Descrizione del compito =
Puoi trascrivere fedelmente il passo del testo fornito che comincia con le parole "Ricordo ancora la" e termina dopo le parole "di Rocco Scotellaro."?

Ricordo ancora la
prima poesia che lessi di Rocco Scotellaro (Tricarico 1923 - Portici 1953):
faceva parte di una vecchissima antologia scolastica ed era assai breve. Da
quei pochissimi versi sarcastici, duri, epigrafici, fui immediatamente attratto,
intuendo di già il grande talento del poeta lucano. Ritrovai altre sue liriche
in varie antologie poetiche, ma ci volle un bel po' di tempo affinché riuscissi
ad acquistare il suo volume di versi più famoso: È fatto giorno. Ora, e sono passati già diversi anni dalla sua
uscita, è possibile leggere un libro che raccoglie l'intero corpus poetico di Rocco Scotellaro.

Sezione dati =
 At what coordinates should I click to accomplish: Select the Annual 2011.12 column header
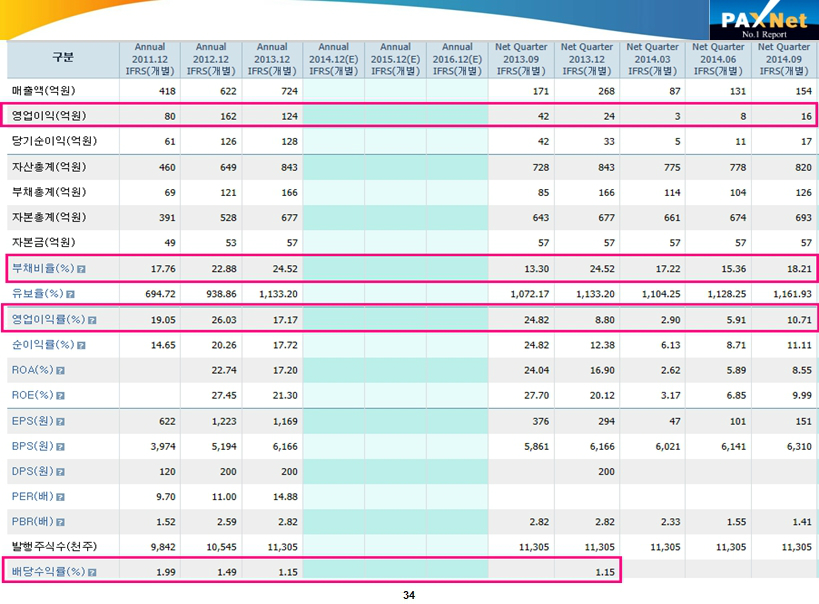(x=149, y=59)
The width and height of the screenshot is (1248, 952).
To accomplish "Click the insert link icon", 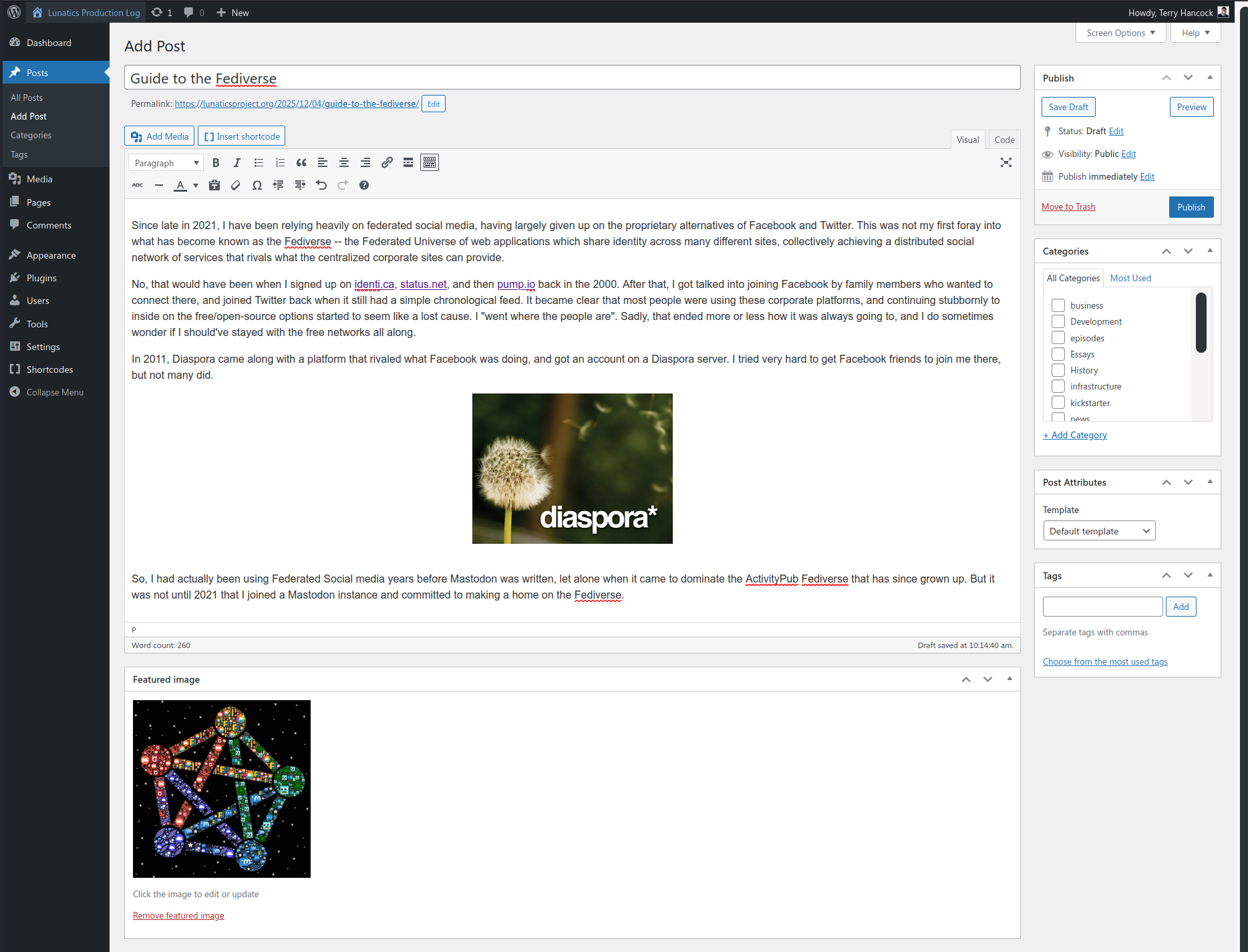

Soluzione completa =
Ricordo ancora la
prima poesia che lessi di Rocco Scotellaro (Tricarico 1923 - Portici 1953):
faceva parte di una vecchissima antologia scolastica ed era assai breve. Da
quei pochissimi versi sarcastici, duri, epigrafici, fui immediatamente attratto,
intuendo di già il grande talento del poeta lucano. Ritrovai altre sue liriche
in varie antologie poetiche, ma ci volle un bel po' di tempo affinché riuscissi
ad acquistare il suo volume di versi più famoso: È fatto giorno. Ora, e sono passati già diversi anni dalla sua
uscita, è possibile leggere un libro che raccoglie l'intero corpus poetico di Rocco Scotellaro.